EXERCISE AIM » After locating the line that contains "Expand the Filter dropdown" in the data below, set down exactly that line and each one after it through the line that contains "Viewport: 1554px width, 784px height.", and nothing more.

RECORDS FOR THIS TASK »
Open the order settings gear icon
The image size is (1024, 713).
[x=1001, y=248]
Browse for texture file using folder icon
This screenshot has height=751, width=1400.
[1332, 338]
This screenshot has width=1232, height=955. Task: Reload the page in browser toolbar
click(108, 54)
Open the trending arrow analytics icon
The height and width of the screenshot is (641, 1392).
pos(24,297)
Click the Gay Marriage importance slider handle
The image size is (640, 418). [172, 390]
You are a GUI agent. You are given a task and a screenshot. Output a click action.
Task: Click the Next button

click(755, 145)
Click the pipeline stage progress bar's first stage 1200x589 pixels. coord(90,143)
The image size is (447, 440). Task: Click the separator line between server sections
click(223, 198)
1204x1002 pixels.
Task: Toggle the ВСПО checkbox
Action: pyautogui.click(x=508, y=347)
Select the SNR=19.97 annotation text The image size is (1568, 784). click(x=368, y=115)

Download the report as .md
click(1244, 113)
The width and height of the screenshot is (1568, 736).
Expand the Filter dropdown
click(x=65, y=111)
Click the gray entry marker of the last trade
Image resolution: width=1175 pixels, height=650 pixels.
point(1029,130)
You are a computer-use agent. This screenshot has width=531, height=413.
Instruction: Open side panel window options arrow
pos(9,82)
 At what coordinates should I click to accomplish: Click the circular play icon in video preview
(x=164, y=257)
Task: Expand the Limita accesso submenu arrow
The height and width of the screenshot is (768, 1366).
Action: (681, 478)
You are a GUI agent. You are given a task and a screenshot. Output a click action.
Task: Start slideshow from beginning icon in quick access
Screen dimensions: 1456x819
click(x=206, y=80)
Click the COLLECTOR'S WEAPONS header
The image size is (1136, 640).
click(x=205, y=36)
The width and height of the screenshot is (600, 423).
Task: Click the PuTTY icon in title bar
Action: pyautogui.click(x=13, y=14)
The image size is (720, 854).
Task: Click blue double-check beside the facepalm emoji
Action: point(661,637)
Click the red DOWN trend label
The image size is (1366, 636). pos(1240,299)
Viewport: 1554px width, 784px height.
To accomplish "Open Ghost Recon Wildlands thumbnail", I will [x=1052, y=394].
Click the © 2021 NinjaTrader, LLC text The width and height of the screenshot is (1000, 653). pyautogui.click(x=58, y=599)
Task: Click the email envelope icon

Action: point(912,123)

EXERCISE OUTPUT »
Expand the Filter dropdown
click(x=65, y=111)
Click the gray entry marker of the last trade
Image resolution: width=1175 pixels, height=650 pixels.
point(1029,130)
You are a computer-use agent. This screenshot has width=531, height=413.
Instruction: Open side panel window options arrow
pos(9,82)
 At what coordinates should I click to accomplish: Click the circular play icon in video preview
(x=164, y=257)
Task: Expand the Limita accesso submenu arrow
The height and width of the screenshot is (768, 1366).
Action: (681, 478)
You are a GUI agent. You are given a task and a screenshot. Output a click action.
Task: Start slideshow from beginning icon in quick access
Screen dimensions: 1456x819
click(x=206, y=80)
Click the COLLECTOR'S WEAPONS header
The image size is (1136, 640).
click(x=205, y=36)
The width and height of the screenshot is (600, 423).
Task: Click the PuTTY icon in title bar
Action: pyautogui.click(x=13, y=14)
The image size is (720, 854).
Task: Click blue double-check beside the facepalm emoji
Action: point(661,637)
Click the red DOWN trend label
The image size is (1366, 636). pos(1240,299)
Viewport: 1554px width, 784px height.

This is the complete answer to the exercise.